Allá lejos y hace tiempo

› Por Claudio Zeiger

Algo activó Malvinas (la guerra de y la simple existencia de las islas) en la literatura argentina. Entiéndase “literatura” en sentido amplio y poroso: ficción y no ficción; cuentos de Rodrigo Fresán y Carlos Gardini (“El aprendiz de brujo” y “La soberanía nacional”; “Primera línea”), artículos y ficciones alucinadas de Perlongher, y desde ya Los pichiciegos de Fogwill y Las islas de Gamerro, títulos que además han funcionado como emblemas. No es que exista una robusta “literatura de Malvinas” como quien dice “libros sobre Vietnam”. Ni siquiera se puede pensar en un corpus o un nicho sino apenas en una persistencia desde 1982 en adelante. Dos por tres, vuelve Malvinas. O la guerra o las islas. Tan lejanas y frías.

Los pichiciegos empieza describiendo la nieve “que no era así, le pareció. No amarilla, como crema; más pegajosa que la crema”; y un poco más adelante: “En el televisor la nieve es blanca. Cubre todo. Allí la gente esquía y patina sobre la nieve”; se entiende que habla de la nieve de los que están de vacaciones de invierno, despreocupada nieve, mientras que la verdadera, la de las islas, comprueba un soldadito, es “jabonosa y marrón”. En 5000 adioses a Puerto Argentino (uno de los libros más sinceros sobre el tema, de Daniel Terzano), el autor, que efectivamente pisa el suelo de las islas, paradójicamente escribe: “Estamos dentro de un televisor, exactamente dentro de la imagen que hemos visto en los últimos quince días: no hay marchas, ni arengas, ni consignas, ni discursos, pero estamos en las islas Malvinas (en las dos a la vez), somos parte de la Gran Imagen, de la Historia... Un aire de aventura que nos venía acompañando se acentúa, y también un cierto y ligero y tenue y oscuro aire de irrealidad”.
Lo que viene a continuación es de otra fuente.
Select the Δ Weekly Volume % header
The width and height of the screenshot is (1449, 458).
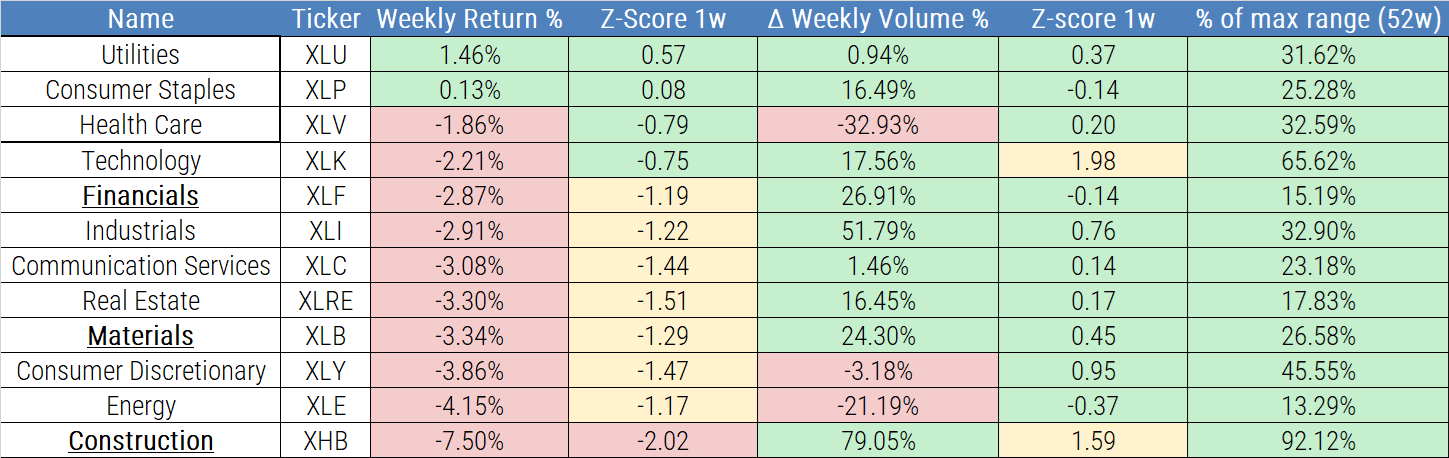(x=877, y=19)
Esa lejanía irremediable (todos los que no pisamos las islas, todos los que estuvieron y no volvieron para contarlo, los pocos que estuvieron y escribieron sin dejar de sentir el aire oscuro y tenue de irrealidad) fue convirtiendo a Malvinas en la idea de unas islas, en las islas que cada vez más se fueron despegando de lo real y entramando con la fantasía desbordada (Fresán, Gamerro, la novela policial Kelper de Raúl Vieytes), convirtiéndose en las islas de la fantasía y el mito de una guerra absurda, el mito de una guerra enfangada en el sinsentido de la historia, casi casi una guerra afuera de la historia. Las islas, finalmente, se fueron convirtiendo en un espacio mental, ligado a la historia íntima.

Los libros acerca/alrededor de Malvinas tienen el incómodo buen gusto de volver a un “episodio” que ofende nuestras ansias de racionalidad y a exponerse una y otra vez a la pregunta solapada de ¿para qué volver a hablar de eso? Y, quizá, una de las respuestas sea que dos por tres alguien siente la necesidad de atravesar ese páramo, de sentir el aire helado, de palpar cómo es la nieve fuera del televisor.

Quizás las islas sean nuestro verdadero desierto, la zona a atravesar, la zona de no retorno donde los chicos se quedaron cautivos para siempre. En un cantito popular de la apertura democrática, un verso preguntaba “¿qué pasó con las Malvinas?”. Es la manera de formular un enigma al que la literatura (en sentido amplio y poroso, se dijo) se asomó con melancolía o abierto desenfado.

Tan lejana, tan utópica, tan diferente de las Malvinas reales de los kelpers, nuestra idea de Malvinas es algo más profundo, más vertical. Hay una parte nuestra que se quedó ahí: son el fragmento de desierto que llevamos dentro y que se expresa como la nostalgia de unas islas que no hemos de olvidar ni supimos conseguir.